The required output is the line containing "The width and height of the screenshot is (1287, 759)." followed by every later line through the end of the data, all reproduced exactly.

-- Material for this task follows --

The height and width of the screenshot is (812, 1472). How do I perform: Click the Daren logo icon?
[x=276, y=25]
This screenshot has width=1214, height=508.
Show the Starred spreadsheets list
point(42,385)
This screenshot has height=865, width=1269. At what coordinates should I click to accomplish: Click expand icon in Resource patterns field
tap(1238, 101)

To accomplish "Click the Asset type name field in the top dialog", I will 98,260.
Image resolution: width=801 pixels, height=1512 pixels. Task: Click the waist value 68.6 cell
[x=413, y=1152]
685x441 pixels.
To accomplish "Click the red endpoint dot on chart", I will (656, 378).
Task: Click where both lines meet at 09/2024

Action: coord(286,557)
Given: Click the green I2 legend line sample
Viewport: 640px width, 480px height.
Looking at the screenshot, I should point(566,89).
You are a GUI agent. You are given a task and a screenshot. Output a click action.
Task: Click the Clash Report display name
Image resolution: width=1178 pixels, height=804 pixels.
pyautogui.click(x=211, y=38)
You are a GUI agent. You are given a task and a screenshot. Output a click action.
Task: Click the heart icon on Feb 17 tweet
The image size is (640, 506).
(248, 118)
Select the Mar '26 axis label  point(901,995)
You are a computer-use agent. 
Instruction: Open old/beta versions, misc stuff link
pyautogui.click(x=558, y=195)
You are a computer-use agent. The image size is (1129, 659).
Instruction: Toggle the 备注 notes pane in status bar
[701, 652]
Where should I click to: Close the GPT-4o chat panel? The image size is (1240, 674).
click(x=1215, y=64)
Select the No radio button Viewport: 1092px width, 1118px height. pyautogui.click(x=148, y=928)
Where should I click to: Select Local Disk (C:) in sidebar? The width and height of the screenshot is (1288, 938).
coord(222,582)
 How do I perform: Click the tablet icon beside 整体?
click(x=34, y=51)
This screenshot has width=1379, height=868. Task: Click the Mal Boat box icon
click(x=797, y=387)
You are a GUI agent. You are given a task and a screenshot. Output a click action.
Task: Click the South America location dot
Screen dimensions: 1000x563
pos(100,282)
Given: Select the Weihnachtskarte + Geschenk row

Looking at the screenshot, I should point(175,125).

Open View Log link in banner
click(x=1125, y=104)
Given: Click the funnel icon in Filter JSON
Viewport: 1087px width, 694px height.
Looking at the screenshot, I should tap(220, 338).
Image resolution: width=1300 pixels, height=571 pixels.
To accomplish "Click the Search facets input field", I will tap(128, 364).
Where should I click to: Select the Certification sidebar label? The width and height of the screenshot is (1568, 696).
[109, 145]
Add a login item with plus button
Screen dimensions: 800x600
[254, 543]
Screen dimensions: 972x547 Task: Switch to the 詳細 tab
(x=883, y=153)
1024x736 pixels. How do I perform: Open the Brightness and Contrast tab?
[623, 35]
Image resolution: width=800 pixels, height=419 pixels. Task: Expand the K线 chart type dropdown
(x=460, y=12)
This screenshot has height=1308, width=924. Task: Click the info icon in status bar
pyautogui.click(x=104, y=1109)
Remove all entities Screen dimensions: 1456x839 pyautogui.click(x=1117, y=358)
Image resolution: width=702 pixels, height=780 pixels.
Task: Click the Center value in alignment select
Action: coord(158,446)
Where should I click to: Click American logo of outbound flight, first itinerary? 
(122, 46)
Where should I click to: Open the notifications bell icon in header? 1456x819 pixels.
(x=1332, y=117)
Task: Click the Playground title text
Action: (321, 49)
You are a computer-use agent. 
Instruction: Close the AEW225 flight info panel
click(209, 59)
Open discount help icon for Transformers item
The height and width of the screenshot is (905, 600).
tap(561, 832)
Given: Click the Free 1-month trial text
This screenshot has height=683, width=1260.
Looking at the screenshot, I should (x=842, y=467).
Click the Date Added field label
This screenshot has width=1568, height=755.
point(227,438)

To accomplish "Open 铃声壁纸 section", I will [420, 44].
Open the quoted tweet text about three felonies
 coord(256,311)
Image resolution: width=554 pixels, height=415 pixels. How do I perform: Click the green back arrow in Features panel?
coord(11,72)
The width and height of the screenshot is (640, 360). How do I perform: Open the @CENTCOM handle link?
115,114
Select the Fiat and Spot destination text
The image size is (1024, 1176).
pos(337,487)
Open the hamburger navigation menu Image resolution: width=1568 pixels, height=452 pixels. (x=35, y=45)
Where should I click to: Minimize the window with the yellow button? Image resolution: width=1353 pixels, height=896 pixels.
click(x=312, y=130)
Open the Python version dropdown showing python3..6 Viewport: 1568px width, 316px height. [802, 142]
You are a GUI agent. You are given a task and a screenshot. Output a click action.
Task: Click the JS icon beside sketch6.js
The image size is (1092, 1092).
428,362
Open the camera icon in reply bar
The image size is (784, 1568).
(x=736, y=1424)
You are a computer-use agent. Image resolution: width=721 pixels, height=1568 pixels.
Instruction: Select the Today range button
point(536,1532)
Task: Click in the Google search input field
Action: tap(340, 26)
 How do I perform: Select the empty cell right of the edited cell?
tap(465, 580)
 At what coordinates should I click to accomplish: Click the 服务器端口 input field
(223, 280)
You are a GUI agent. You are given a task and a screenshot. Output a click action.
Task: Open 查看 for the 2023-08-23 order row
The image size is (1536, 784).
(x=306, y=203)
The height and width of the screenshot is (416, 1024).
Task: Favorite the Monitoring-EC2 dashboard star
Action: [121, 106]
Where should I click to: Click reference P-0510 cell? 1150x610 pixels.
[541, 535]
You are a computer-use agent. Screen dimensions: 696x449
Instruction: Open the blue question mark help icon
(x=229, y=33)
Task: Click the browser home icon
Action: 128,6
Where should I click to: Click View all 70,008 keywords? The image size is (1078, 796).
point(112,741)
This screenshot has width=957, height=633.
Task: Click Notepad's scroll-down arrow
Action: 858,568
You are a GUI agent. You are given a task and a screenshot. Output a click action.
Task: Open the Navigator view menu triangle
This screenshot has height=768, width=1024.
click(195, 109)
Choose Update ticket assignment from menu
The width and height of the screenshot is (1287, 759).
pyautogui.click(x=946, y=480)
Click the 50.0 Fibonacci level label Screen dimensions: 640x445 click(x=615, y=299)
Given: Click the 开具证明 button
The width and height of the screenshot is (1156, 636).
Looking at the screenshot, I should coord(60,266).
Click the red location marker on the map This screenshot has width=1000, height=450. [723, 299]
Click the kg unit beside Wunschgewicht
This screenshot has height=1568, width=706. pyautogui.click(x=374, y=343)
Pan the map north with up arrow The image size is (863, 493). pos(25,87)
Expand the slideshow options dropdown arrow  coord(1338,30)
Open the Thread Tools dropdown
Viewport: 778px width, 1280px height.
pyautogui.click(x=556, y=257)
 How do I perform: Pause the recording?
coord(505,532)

-- Material for this task concluded --

» Response area
The width and height of the screenshot is (1287, 759).
pyautogui.click(x=946, y=480)
Click the 50.0 Fibonacci level label Screen dimensions: 640x445 click(x=615, y=299)
Given: Click the 开具证明 button
The width and height of the screenshot is (1156, 636).
Looking at the screenshot, I should coord(60,266).
Click the red location marker on the map This screenshot has width=1000, height=450. [723, 299]
Click the kg unit beside Wunschgewicht
This screenshot has height=1568, width=706. pyautogui.click(x=374, y=343)
Pan the map north with up arrow The image size is (863, 493). pos(25,87)
Expand the slideshow options dropdown arrow  coord(1338,30)
Open the Thread Tools dropdown
Viewport: 778px width, 1280px height.
pyautogui.click(x=556, y=257)
 How do I perform: Pause the recording?
coord(505,532)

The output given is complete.